Some of the questions are not really within the syllabus, but I shall answerthe ones I'm bothered to.
1. Troposphere -> Stratosphere -> Mesosphere -> Thermosphere
Temperature decreases, increases, decreases, increases with altitude respectively.
2. Not much is needed on this section.
3. Say the Earth has 100L of gas. 78% nitrogen, 21% oxygen and 1% argon (i'm rounding off).
Since theres 78% nitrogen, then we have 78L of nitrogen. Equal moles of Gas occupy equal volumes.
n(Nitrogen) = 78/24.79 = 3.1464 moles
n(Oxygen) = 21/24.79 = 0.8471 moles
n(Argon) = 1/24.79 = 0.04033
Percentage of moles of nitrogen = n(Nitrogen)/[(nitrogen + oxygen + argon)] = 78%
, same number for oxygen and argon.
6. Burning of fossil fuels, the petrol chemical industry.
8. Ozone is a reactive molecule as although it has a covalent bond, the co-ordinate covalent bond isn't as strong as the normal covalent bond, making it reactive.
9. O2 + UV -> O' + O'
O' + O2 -> O3
10. Electric sparks decompose oxygen gas to form radicals. Radicals bond with oxygen to form ozone.
13. Respiratory problems etc. etc.
14. UV is more prominent in the strato sphere, UV breaks down oxygen gas, forming radicals which bond to make ozone.
16. Acts as a UV radiation shield, minimising the amount of UV reaching earth.
17. If there is high UV radiation, this can cause health problems (ie. skin cancer)
19. Kills skin cells.
20. We're often at the beach and the ozone cocnentration above our country is relatively low, allowing more UV to to reach earth.
21. As a replacement for ammonia in refridgerators as they were non-toxic, inert and easily liquified.
25.
a)CCl3F + UV-> Cl' + CCl2F
b)Cl' + O3 -> ClO' + O2
c) Questions abit weird because I learnt natural break down of Ozone as -
O3 + UV -> O2 + O'
Then ClO' + O' -> Cl' + O2
26. The ClO' radical reacts with oxygen atom to form the Cl' radical and O2 gas. The Cl' radical production essentially repeats the chain again and again.
28. In a specific area, they shine a light of wavelength/frequency that is known NOT to be absorbed by ozone. They measure the intensity at the receiver. Then they shien another light that is KNOWN to be absorbed by ozone and the intensity is measured at the receiver. They then compare the intensities of the two lights to determine the concentration of ozone.

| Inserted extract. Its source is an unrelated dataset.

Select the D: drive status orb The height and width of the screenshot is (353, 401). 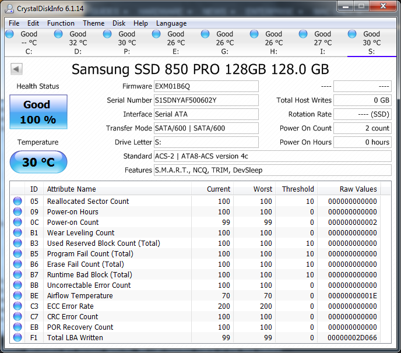click(58, 34)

30. CFC's/chlorine radicals dissolved in ice caps, during October the ice-caps melt and release CFC's/chlorine radicals into the atmosphere which makes its way to the stratosphere.

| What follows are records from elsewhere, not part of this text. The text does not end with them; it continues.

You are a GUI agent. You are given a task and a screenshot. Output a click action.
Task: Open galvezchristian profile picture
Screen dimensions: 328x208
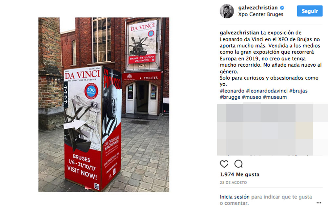[x=227, y=11]
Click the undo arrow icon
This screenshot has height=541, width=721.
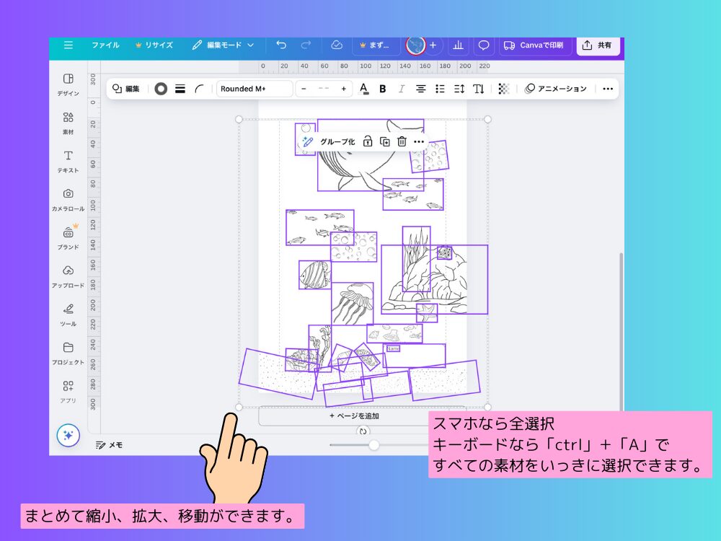[x=281, y=45]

32. Yes, it is a slow process. It'll depend on how quickly the CFC's present in the stratosphere break down (ie. Chlorine radical becomes a stable compound)
33. HFC (Hydrofluorocarbons) and HCFC (hydrochlorofluorocarbons)

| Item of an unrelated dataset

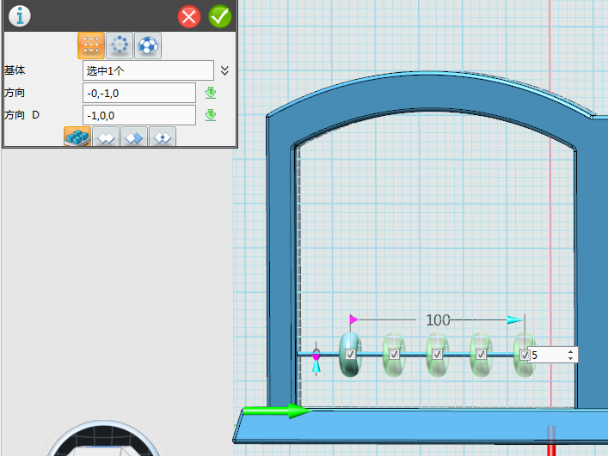Click the fourth diamond boolean option icon
The image size is (608, 456).
point(163,137)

34. They have been effective in the sense that they have very low ozone depletion potentials. HCFC's are also relatively reactive, hence they decompose in the troposphere before being able to reach the stratosphere. HFC's do not have chlorine, making their presence in the stratosphere negligible. They have been able to replace CFC's roles, but are often not as effective. They are also made of greenhouse gases, which effectively contributes to global warming upon release. Another disadvantage is that they are more expensive than CFCs to produce.
Despite this, HCFC's and HFC's have been a successful replacement to CFC's in minimising further damage done to the ozone layer, and despite their drawbacks - their ability to take roles as CFC's once did make them an essential replacement.